In contrazione lo spread Btp/Bund, attestato sui 159 punti base (variazione -2,90%, rendimento Btp 10 anni +1,28%, rendimento Bund 10 anni -0,31%) da 163 pb della chiusura precedente.

A Piazza Affari le prese di beneficio hanno riguardato titoli che in tendenza di rialzo da inizio anno come Azimut (-3,61%) e Recordati (-3,01%) e Ferragamo (-3,78%) dopo gli aumneti della settimana scorsa.

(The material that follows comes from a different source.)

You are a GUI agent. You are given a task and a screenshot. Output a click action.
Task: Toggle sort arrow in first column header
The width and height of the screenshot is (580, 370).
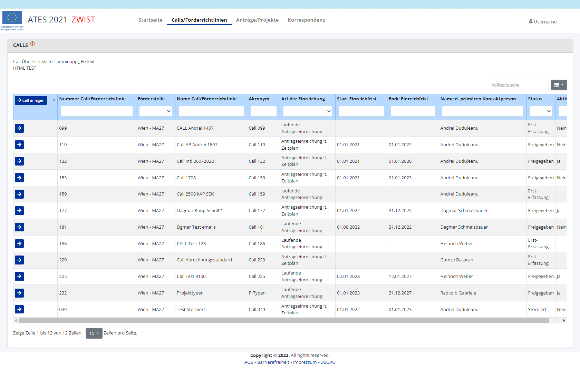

Sul Forex la divisa europea passa di mano a 1,1072 dollari (1,104 venerdì in chiusura), e a 120,233 yen (120,08). Iil dollaro viene scambiato a 108,6 yen. È continuato il recupero della sterlina britannica, un euro vale 0,841 pound (0,842).

In calo il prezzo del petrolio: il contratto consegna gennaio sul Wti perde lo 0,17% a 59,1 dollari al barile, quando il contratto consegna febbraio sul Brent del Mare del Nord scivola dello 0,06% a 64,35 dollari al barile.